■ What is needed: In the excerpt on semantically consistent visual counterfactuals, how many parts does the trained parts detector predict for each cell location in the spatial grid?
### Extract provided
In the first step, given a query I from class c and a distractor \(I'\) from \(c'\), we construct a counterfactual \(I^*\), following our approach from Sect. 3. For fair comparison with [22, 59], we limit to single best cell edits. Next, we identify the part corresponding to this best-edit cell in I. We train a parts detector that predicts the top-3 parts for each cell location in the \(h\times w\) spatial grid. Note that if the corresponding cell in \(I'\) is not semantically consistent with I, the detected parts will not match, and the attribute explanations will be nonsensical. Finally, we find the most important attribute for the best-edit via the procedure below.

Finding the Best Attribute: We train a part-attribute model A that performs global average pooling followed on the output of f(.) by a linear classifier, thus operating on the same feature space as g. We then use an interpretable basis decomposition [63] to decompose the object classifier weights from \(g(\cdot )\) into a weighted sum of part-attribute classifier weights from \(A(\cdot )\). A simplified visualization is presented in Fig. 6, see [63] for details. The interpretable basis decomposition yields an importance score \(s_t\) for each part-attribute t, and we additionally constrain the part-attributes to only the detected parts in the best-edit cells. E.g., if the detected part is a beak, we only consider the {hooked, long, orange, ...}-beak attribute classifiers. Similarly, we compute an importance score \(s'_t\) for the best-edit cell in \(I'\). Finally, we compute the differences of importance scores \(s'_t - s_t\), where a positive difference indicates that part-attribute t contributed more to the model’s decision being \(c'\) compared to c. We select the top-k such part-attributes. Again, note that the difference \(s'_t - s_t\) makes sense only if the selected parts are semantically same in I and \(I'\) (details in suppl.).

Fig. 7.
figure 7

Augmenting counterfactuals with part-attributes. We identify the attribute that is most important for changing the model’s decision. Best viewed in color.

Evaluation: For each class pair \((c, c')\), we use the available annotations to define part-attributes that belong to class c but not to class \(c'\), and vice-versa, as proxy counterfactual ground-truth. Our final explanations are evaluated by measuring how often the top-1 part-attribute, identified via the difference between the estimated importance scores, belongs to the set of ground-truth part-attributes.

Results: Table 6 shows the results using visual counterfactuals from our method and from [22, 59]. We observe that our method is significantly better compared to prior work in correctly identifying discriminative part-attributes. Given that all other factors were controlled across the three methods, we argue that this improvement is due to our counterfactuals being semantically consistent. Figure 7 shows the qualitative results. Notice that both the wing’s color and pattern are visually distinct in Fig. 7 (left), but the part-attribute explanation points out that the wing’s pattern mattered the most to the model while generating the counterfactual. Similarly in Fig. 7 (middle), the part-attribute explanation tells us that the crown color is most important. In both cases, the part-attribute information helps disambiguate the visual explanation. Figure 7 (right) shows a failure case caused by a wrongful prediction from the part-attribute classifiers.

6 Conclusion and Future Work

We presented a novel framework to generate semantically consistent visual counterfactuals. Our evaluation shows that (i) our counterfactuals consistently match semantically similar and class-specific regions, (ii) our proposed method is computationally efficient, and (iii) our explanations significantly outperform the s-o-t-a. Further, we demonstrated the importance of semantically consistent visual counterfactuals via: (i) a machine teaching task on fine-grained bird recognition, and (ii) an approach to augment our counterfactuals with a human interpretable part and attribute vocabulary. Currently, our method greedily searches for one cell replacement at a time. Relaxing this constraint to explore multiple regions in parallel is a fruitful future research problem. Finally, we only scratched the surface in augmenting visual counterfactuals with attribute information. We hope that our work will spark more interest in this worthy topic by the community.
######
### Source data
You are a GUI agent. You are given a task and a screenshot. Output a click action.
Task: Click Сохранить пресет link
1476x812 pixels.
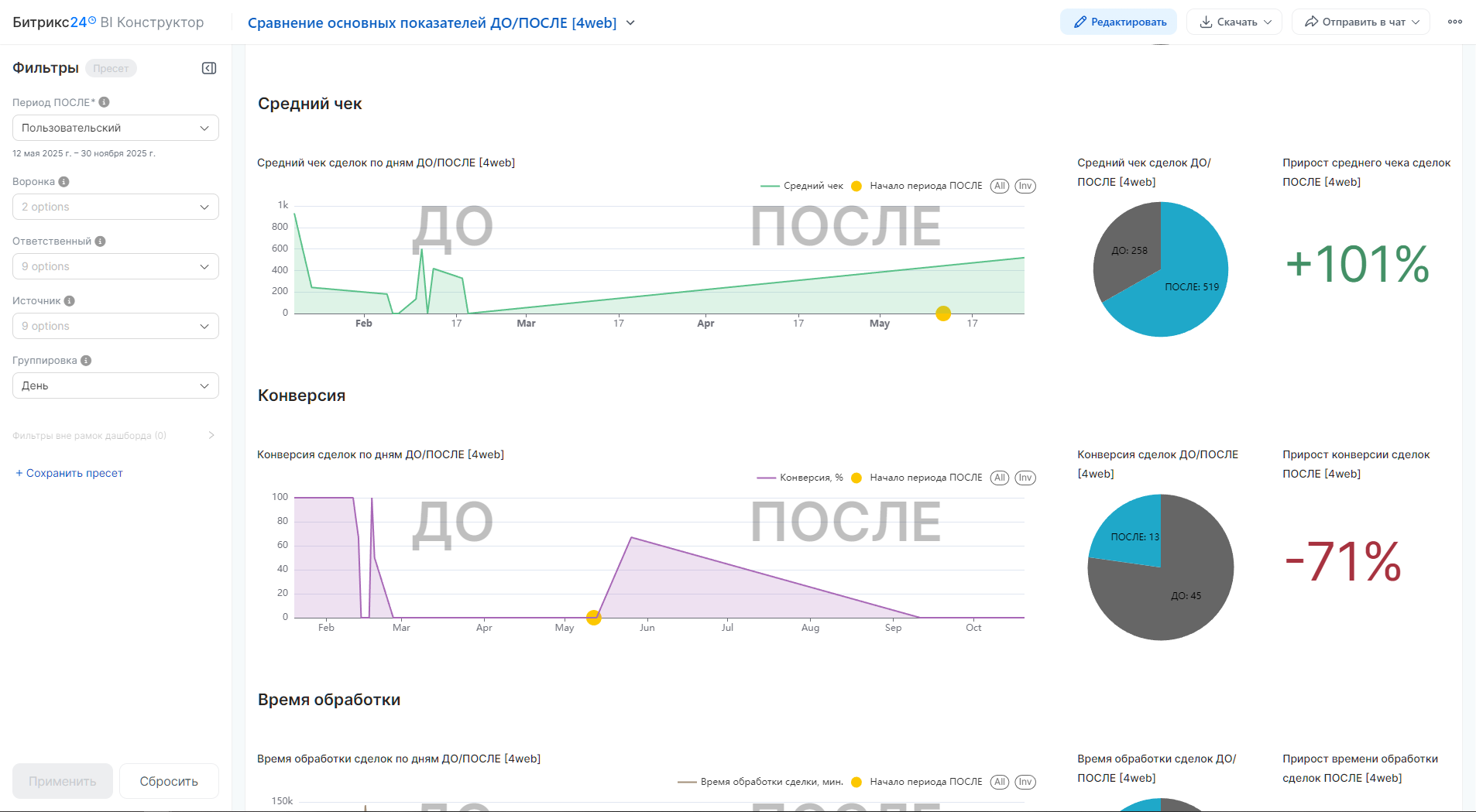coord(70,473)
######
■ Expected output: It predicts the top-3 parts for each cell location.